CARMEL, Maine About a dozen people were injured in a 30-car pileup during the Tuesday morning commute on a highway in Maine, state troopers said.
CARMEL, Maine — About a dozen people were injured in a 30-car pileup during the Tuesday morning commute on a highway in Maine, state troopers said.
There were no fatalities, but ambulances and a medical helicopter were dispatched to the crash site on Interstate 95 near Bangor, according to Stephen McCausland, spokesman for the Maine Department of Public Safety.
State police reported that 10 people were transported by ambulances, and at least three others sought treatment at hospitals, McCausland said.
Initial reports were that some motorists were blinded by the morning sun, contributing to the chain-reaction pileup as a stream of motorists headed toward Bangor, he said. A state police cruiser was caught up in the mess.
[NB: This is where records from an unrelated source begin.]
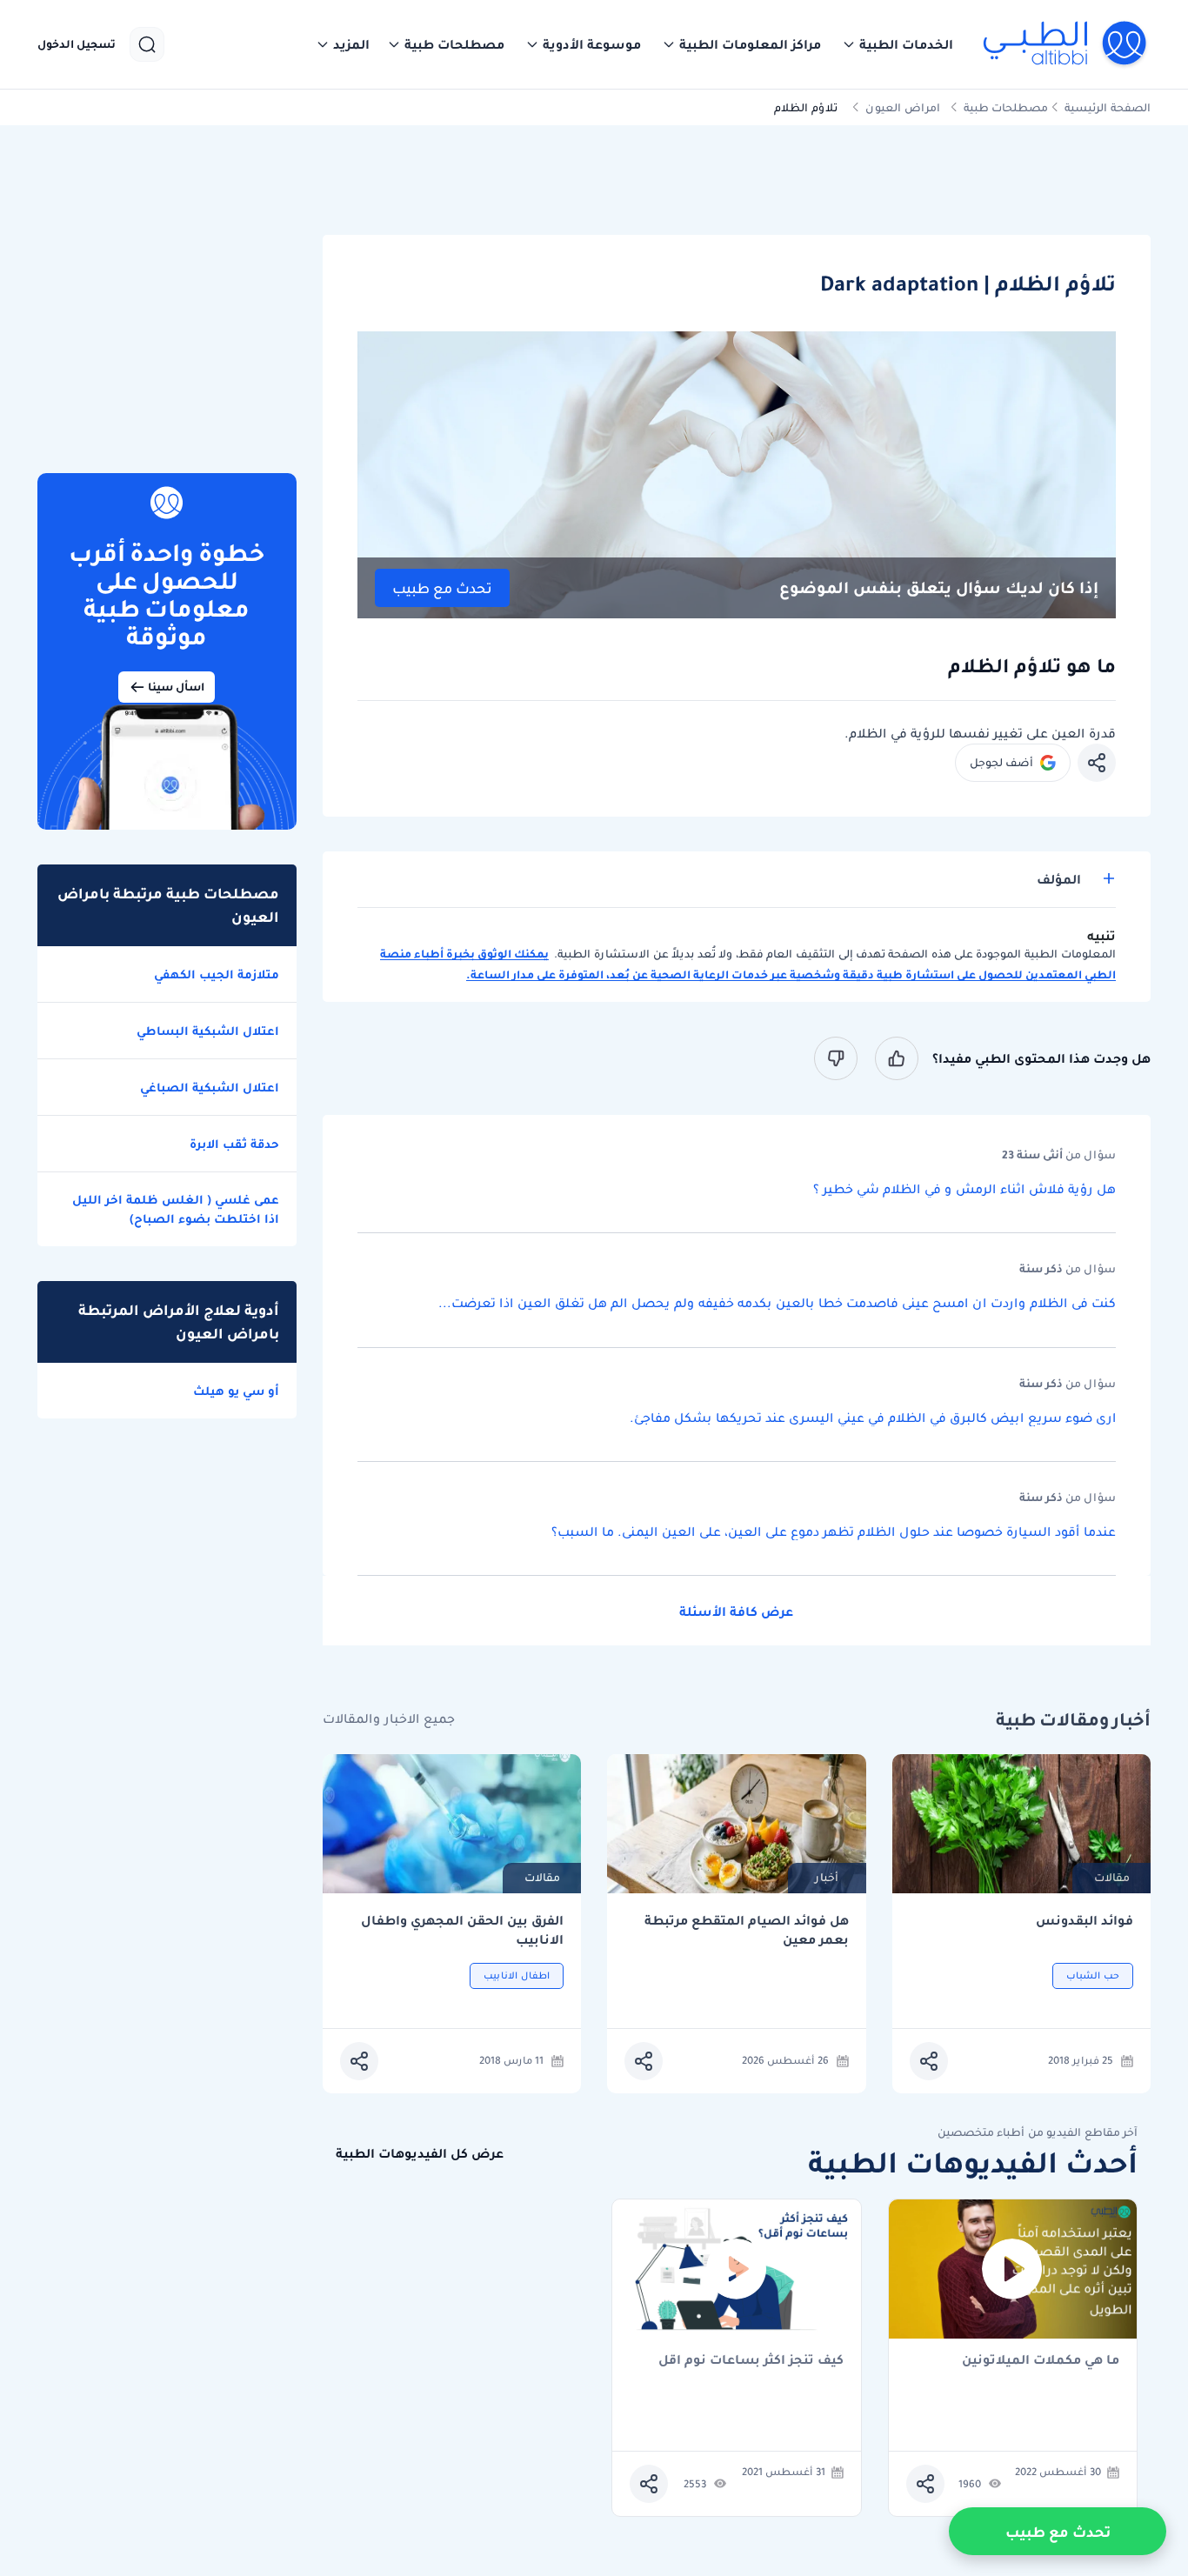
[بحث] (147, 44)
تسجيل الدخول (76, 44)
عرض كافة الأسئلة (736, 1611)
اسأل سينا (176, 686)
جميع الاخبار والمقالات (389, 1719)
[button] (897, 44)
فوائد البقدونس (1084, 1921)
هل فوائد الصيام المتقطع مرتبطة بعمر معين (746, 1930)
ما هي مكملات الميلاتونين (1040, 2361)
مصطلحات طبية (1006, 107)
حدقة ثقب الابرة (234, 1143)
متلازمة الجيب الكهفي (216, 974)
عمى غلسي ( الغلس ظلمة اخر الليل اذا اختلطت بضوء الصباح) (175, 1209)
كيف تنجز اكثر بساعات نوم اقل (751, 2361)
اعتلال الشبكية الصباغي (209, 1087)
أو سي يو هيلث (236, 1390)
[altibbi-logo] (1066, 44)
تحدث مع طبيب (442, 588)
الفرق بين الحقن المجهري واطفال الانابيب (462, 1930)
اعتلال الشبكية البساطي (208, 1030)
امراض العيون (902, 107)
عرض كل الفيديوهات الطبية (420, 2154)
Tammy Waltman said the bright sunlight prevented her from seeing. But she could hear cars sliding and banging into each other.
“Cars around me and behind me were going every which way,” she told the Bangor Daily News.
The weather didn’t appear to be a factor in the crash, which was reported at about 7:45 a.m. There had been some light snow that ended at midnight, hours before the pileup, the National Weather Service said.
It was initially reported that up to 60 vehicles were involved, but the figure was revised downward, McCausland said. The northbound lanes were closed for more than three hours before reopening.
Tuesday’s mass collision is not the first on the interstate in Maine. More than 30 people were injured in a pileup that involved 102 vehicles over a 4-miles (6-kilometer) stretch of I-95 during light snow in February 2015.